平成27年9月17日(木)、富山県30期卒業生の小黒真希子先生をお迎えし、女子学生との交流会が開かれました。会には、富山県と愛媛県の女子学生7名が参加し、牧野先生、石川先生、山本先生にもご出席いただきました。
小黒先生は愛媛県の同級生とご結婚され、これまでに富山県と愛媛県の両方での勤務経験がおありです。パートナーが他県出身の場合の結婚協定や子育てについては、女子学生にとって、非常に興味があると同時に不安に感じる点でもあります。今回は、結婚協定を結ばれ、現在進行形で育児をされている先生とお話できるということで、学生一同とても楽しみにしていました。
まず全員が自己紹介をし、続いて、小黒先生からこれまでの勤務経歴、ご結婚から現在の育児についてお話しいただきました。

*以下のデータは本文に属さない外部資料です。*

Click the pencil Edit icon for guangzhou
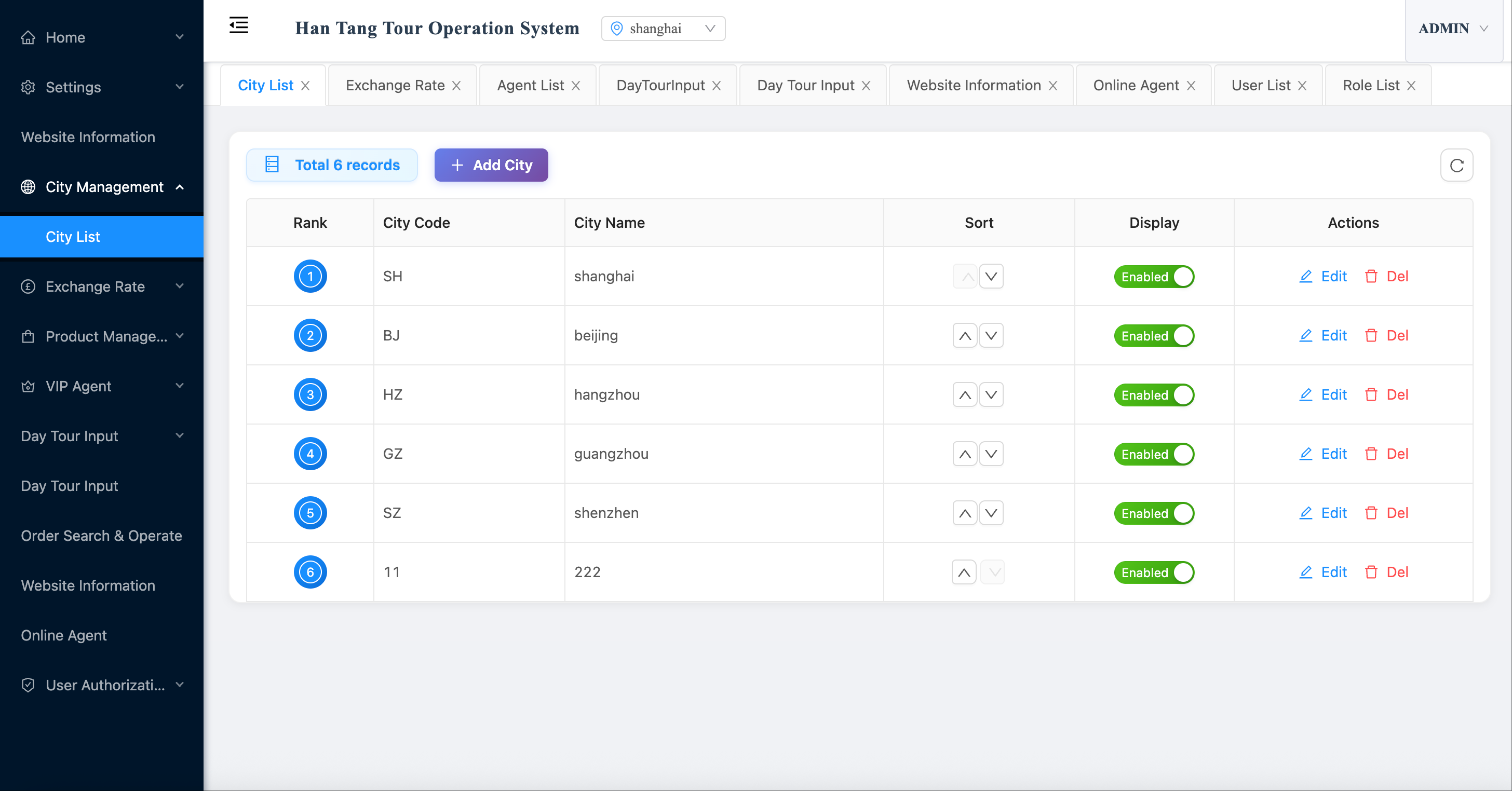This screenshot has width=1512, height=791. point(1305,454)
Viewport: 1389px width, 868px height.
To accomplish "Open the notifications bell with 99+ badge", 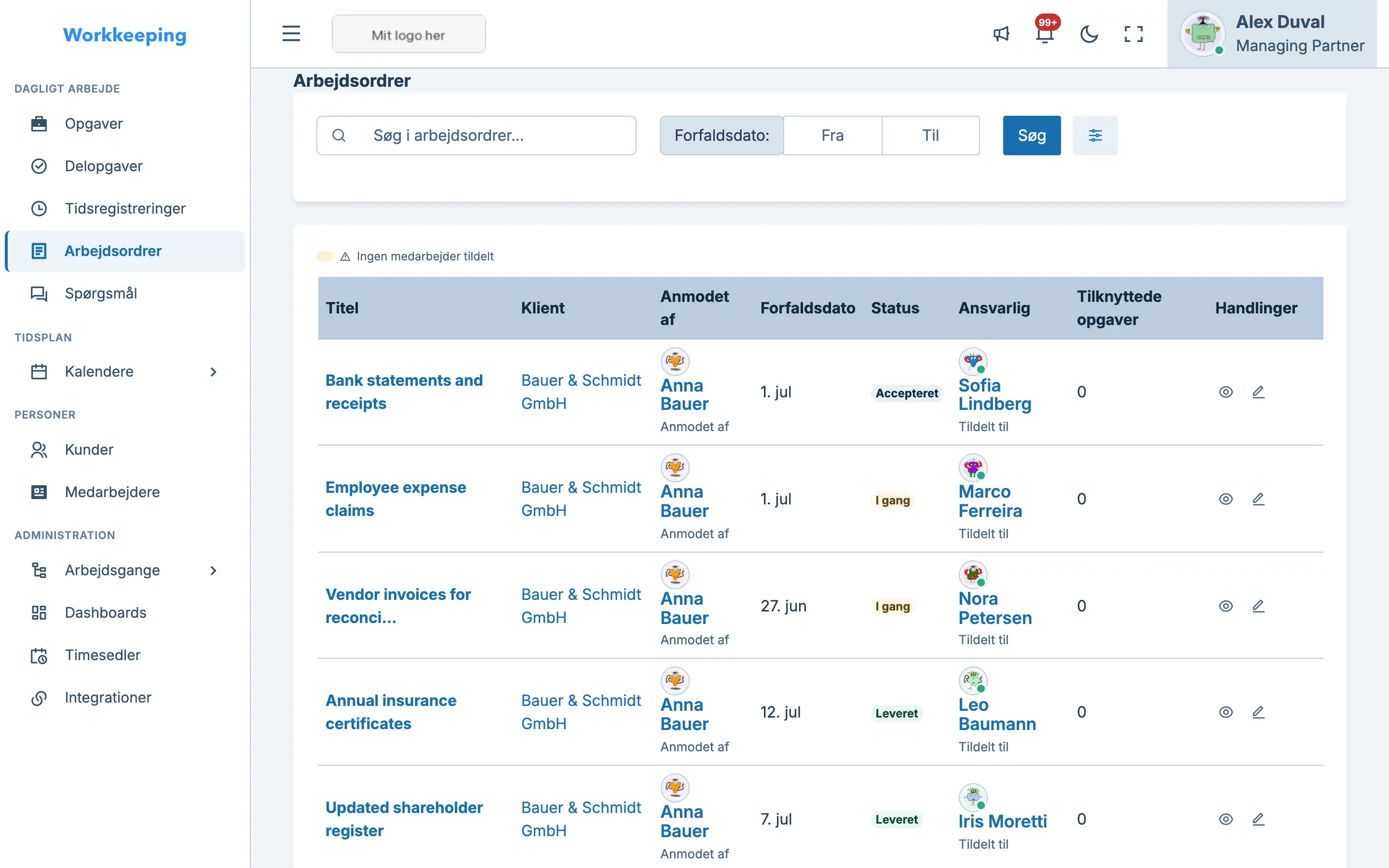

現在の旦那さんとの遠距離時代のあれこれ、富山県での勤務、第一子ご出産、仕事復帰から愛媛県での勤務、第二子ご出産と現在の育児休業まで、私たち学生の気になっているところを網羅的にお話しいただき、高学年の私はもとより低学年の学生にとっても、将来の自分を想像する良い機会になったのでは、と思います。
フリートークの時間では、一番大変だった時期はいつですか、との質問に対し、初めて主治医になった卒後3年目と第一子出産後に仕事復帰した時期とを挙げられましたが、子育ての大変さを語る小黒先生の表情が明るかったこと、子育ては大変だけれど楽しいといった牧野先生、石川先生、山本先生のコメントが非常に印象的でした。
また、子育てをしながら認定医を取得されたことについては、勤務先や両親など周りからのサポートがあったこと、環境に頼るのではなく、自分から動けば指導してくれる先生はたくさんいるということをお話しいただき、家庭を持ちながらのキャリア形成や、必ずしも派遣先に指導医がいるとは限らないといった状況など、私たちの持つ不安を軽減していただきました。
今回は、ワークライフバランスの会よりも少人数だったこともあり、先生方と学生の距離もより近く、気になっているところを率直に質問できました。また、同じ出身県とはいえ、なかなか交流する機会のない女性医師の先輩との繋がりをもたせていただけたことが、今まで以上に有難いことでした。将来私たち学生が医師となり道に迷った時、相談できる相手として、先輩女性医師の先生方、女性医師支援の方々がいらっしゃるということが分かったのも、大きな収穫だったと思います。
このような貴重な機会を与えてくださった女性医師支援の先生方、貴重な体験談をお話ししてくださった小黒先生、そして地域医療推進課の職員のみなさまへ、この場をおかりしてお礼を申し上げます。ありがとうございました。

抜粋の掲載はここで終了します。